At December 31, 2013, Pension and other benefit liabilities decreased $1,999 million from December 31, 2012. The decrease
in the pension and other benefit liabilities was the result of several factors including an increase in the discount rates used to
value the liabilities, a 13.8% return on pension plan assets during 2013, the impact of pension benefit plan amendments and
past service cash payments of $220 million made during 2013, partially offset by the impact of a change in mortality
assumptions. Refer to section 9.7 of this MD&A for additional information on Air Canada’s pension funding obligations.
9.3. Adjusted Net Debt
The following table reflects Air Canada’s adjusted net debt balances as at December 31, 2013 and as at December 31, 2012.
(Canadian dollars in millions, except where indicated) December 31, 2013 December 31, 2012 $ Change
Total long-term debt and finance leases $3,959 $3,259 $ 700
Current portion of long-term debt and finance leases 374 499 (125)
Total long-term debt and finance leases, including current portion 4,333 3,758 575
Less cash, cash equivalents and short-term investments (2,208) (1,973) (235)
Net debt $2,125 $1,785 $ 340
Capitalized operating leases(1) 2,226 2,352 (126)
Adjusted net debt $4,351 $4,137 $ 214
EBITDAR (excluding benefit plan amendments) $1,433 $1,320 $ 113
Adjusted net debt to EBITDAR ratio 3.0 3.1 (0.1)
(1) Adjusted net debt is a non-GAAP financial measure used by Air Canada and may not be comparable to measures presented by other public companies.

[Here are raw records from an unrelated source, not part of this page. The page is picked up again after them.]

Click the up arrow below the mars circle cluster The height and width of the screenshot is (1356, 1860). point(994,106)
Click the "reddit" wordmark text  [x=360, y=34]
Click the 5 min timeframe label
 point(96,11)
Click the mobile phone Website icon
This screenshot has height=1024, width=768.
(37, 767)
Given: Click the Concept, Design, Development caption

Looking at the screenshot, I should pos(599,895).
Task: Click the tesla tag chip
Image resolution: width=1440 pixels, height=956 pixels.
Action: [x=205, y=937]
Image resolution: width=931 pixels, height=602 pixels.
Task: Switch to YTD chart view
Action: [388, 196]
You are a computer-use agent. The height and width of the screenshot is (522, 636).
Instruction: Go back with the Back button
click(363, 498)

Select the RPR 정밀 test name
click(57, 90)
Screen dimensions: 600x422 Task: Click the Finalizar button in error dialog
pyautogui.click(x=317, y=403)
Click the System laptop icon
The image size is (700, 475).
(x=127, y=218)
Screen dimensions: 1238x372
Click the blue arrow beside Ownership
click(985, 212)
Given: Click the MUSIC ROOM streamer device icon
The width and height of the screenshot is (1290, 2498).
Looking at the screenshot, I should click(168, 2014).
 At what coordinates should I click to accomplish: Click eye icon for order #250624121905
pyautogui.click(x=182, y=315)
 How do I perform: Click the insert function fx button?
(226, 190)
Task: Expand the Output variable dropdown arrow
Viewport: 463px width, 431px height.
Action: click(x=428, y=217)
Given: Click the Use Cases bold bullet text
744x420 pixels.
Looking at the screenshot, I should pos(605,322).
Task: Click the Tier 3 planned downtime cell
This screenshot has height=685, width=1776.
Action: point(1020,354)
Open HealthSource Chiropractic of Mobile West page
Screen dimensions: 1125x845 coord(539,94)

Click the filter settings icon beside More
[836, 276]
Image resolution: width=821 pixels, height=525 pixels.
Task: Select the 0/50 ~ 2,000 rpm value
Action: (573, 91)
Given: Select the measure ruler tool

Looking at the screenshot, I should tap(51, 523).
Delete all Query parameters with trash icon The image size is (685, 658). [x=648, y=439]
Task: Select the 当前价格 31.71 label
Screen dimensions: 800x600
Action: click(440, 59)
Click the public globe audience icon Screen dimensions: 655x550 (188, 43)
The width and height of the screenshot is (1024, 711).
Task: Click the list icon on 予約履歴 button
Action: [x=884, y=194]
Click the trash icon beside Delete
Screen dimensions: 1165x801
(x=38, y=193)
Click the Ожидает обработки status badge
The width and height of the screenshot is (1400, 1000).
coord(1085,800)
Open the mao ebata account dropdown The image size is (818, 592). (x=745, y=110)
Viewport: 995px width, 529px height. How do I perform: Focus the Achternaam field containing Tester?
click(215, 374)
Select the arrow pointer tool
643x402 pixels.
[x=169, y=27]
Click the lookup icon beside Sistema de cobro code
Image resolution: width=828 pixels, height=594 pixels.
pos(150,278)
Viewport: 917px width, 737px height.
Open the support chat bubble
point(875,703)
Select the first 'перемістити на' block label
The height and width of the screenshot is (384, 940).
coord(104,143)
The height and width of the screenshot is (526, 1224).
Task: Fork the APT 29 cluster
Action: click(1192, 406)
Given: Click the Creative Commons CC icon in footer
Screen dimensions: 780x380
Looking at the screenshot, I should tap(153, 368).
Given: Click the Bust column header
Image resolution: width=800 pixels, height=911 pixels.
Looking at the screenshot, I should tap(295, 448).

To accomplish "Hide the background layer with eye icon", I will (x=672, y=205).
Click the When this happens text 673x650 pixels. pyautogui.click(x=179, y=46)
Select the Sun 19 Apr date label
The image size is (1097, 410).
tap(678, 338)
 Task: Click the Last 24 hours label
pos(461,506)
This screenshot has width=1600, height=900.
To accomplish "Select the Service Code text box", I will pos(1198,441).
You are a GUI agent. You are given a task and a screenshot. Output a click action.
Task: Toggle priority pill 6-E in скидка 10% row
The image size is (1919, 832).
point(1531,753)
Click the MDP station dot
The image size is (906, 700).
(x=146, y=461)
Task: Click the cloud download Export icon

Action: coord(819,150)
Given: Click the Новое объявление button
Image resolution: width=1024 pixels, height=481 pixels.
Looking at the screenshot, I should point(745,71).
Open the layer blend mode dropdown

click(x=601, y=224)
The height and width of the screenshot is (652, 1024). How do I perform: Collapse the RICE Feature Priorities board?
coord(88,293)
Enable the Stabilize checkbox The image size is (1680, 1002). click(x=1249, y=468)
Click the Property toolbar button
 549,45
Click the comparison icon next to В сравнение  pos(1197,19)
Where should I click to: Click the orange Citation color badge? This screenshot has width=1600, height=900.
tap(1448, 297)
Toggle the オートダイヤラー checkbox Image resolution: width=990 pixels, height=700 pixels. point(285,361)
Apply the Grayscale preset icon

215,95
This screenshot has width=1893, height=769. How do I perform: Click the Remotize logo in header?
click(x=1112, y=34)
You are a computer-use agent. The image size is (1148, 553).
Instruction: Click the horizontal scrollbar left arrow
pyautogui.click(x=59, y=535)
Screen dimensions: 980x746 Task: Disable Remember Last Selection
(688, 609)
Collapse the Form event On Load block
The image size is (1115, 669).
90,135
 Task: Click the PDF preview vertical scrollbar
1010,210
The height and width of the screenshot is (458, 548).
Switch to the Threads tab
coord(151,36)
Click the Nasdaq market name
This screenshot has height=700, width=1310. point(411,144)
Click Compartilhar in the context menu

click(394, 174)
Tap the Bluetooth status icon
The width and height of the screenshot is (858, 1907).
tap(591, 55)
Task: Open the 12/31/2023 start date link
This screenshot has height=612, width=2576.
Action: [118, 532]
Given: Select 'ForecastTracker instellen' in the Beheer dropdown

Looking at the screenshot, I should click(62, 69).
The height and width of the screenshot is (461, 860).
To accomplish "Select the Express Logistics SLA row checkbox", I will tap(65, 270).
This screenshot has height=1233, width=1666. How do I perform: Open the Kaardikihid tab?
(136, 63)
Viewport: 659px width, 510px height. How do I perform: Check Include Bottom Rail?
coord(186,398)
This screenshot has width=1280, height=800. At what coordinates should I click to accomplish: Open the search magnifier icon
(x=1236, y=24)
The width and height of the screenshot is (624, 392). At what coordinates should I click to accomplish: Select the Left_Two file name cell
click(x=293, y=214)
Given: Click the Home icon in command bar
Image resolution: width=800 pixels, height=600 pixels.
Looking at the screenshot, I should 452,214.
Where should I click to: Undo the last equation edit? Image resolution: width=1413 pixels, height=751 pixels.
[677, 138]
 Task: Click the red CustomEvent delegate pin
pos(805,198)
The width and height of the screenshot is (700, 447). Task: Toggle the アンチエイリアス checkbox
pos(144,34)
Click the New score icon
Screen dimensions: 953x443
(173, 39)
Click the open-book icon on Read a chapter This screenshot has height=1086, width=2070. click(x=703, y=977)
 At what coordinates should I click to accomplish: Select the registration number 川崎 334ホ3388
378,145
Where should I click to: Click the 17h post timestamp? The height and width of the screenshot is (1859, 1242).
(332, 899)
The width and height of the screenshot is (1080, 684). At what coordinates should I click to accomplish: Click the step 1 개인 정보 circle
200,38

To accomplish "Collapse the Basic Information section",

Adjusted net debt is
a key component of the capital managed by Air Canada and provides management with a measure of its net indebtedness. Air Canada includes capitalized operating leases
which is a measure commonly used in the industry to ascribe a value to obligations under operating leases. Common industry practice is to multiply annualized aircraft rent
expense by 7.0. This definition of capitalized operating leases is used by Air Canada and may not be comparable to similar measures presented by other public companies.
Aircraft rent was $318 million for the twelve months ended December 31, 2013 and $336 million for the twelve months ended December 31, 2012.
At December 31, 2013, total long-term debt and finance leases, including current portion, amounted to $4,333 million, an
increase of $575 million from December 31, 2012. The increase was mainly due to the proceeds received under the private
offering of new senior secured notes and a new senior secured credit facility, net of the repayment of the existing senior
secured notes. In addition, Air Canada took delivery of four Boeing 777-300ER aircraft which were financed under the private
offering of enhanced equipment trust certificates, which is further discussed in section 9.8 of this MD&A. The unfavourable
impact of a weaker Canadian dollar as at December 31, 2013 compared to December 31, 2012 on Air Canada’s foreign
currency denominated debt (mainly U.S. dollars), which accounted for an increase of $209 million, was also a contributing
factor to the increase to long-term debt and finance leases.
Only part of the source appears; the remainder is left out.